Almanya’da ise birliğin daha geç sağlanması sanayinin İngiltere ve Fransa’ya göre daha geç yaygınlaşması dolayısıyla işçi hareketleri de sosyal politika çalışmaları da Sanayi Devrimi’ni erken yaşayan ülkelere nazaran daha sonra gerçekleşmeye başlamıştır.

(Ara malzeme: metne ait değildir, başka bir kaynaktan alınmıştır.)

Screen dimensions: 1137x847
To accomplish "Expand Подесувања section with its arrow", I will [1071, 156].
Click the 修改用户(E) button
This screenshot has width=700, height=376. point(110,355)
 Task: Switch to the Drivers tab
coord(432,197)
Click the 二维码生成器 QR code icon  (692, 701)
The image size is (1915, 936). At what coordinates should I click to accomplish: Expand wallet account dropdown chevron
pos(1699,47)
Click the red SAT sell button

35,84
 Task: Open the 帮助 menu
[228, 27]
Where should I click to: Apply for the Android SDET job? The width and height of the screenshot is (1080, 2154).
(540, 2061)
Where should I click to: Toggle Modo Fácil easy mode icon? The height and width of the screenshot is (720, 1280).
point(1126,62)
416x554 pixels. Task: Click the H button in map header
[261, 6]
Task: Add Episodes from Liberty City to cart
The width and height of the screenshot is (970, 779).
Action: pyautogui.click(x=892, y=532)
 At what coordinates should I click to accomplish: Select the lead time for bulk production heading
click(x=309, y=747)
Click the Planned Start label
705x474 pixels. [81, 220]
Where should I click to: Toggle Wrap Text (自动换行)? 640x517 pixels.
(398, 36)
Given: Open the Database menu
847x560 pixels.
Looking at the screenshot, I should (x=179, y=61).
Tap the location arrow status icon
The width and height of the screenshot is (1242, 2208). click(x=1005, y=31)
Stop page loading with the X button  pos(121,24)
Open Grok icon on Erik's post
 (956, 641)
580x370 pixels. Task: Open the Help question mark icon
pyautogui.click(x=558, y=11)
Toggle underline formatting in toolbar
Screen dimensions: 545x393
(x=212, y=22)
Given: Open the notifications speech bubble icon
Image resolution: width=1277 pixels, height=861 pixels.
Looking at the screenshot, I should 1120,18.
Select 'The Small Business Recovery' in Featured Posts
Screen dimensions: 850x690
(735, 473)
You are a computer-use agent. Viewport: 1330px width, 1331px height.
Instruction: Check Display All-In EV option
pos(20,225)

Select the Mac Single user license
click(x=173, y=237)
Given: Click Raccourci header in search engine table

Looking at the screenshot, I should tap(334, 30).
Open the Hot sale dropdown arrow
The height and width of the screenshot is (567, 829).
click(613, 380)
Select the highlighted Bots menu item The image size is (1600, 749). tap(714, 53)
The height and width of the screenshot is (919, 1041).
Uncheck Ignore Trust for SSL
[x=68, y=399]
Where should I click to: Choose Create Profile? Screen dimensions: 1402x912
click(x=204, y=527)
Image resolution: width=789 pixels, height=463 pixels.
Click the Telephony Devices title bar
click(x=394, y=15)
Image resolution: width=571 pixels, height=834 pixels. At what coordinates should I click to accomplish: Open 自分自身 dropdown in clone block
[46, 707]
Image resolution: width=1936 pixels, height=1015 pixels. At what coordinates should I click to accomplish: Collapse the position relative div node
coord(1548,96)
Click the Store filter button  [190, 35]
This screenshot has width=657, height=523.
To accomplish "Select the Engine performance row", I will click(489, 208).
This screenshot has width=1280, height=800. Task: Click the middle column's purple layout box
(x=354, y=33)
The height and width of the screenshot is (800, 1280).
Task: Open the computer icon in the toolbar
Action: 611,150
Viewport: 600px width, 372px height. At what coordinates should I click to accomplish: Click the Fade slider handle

Çalışma şartlarının gittikçe ağırlaşması ve alınan ücretlerin yetersizliği dolayısıyla, 4 Haziran 1844 günü, işçiler toplu bir şekilde fabrikatörlerin evlerine saldırmış, ardından fabrikalara yönelerek makineleri parçalamışlardır. 5 Haziran günü devam eden olaylarda aralarında çocukların ve kadınların da bulunduğu 11 dokumacı ölmüştür. Bu olaydan sonra Almanya’da bazı köylerde olaylar olsa da baskıcı bir tarzla geçiştirilmiştir.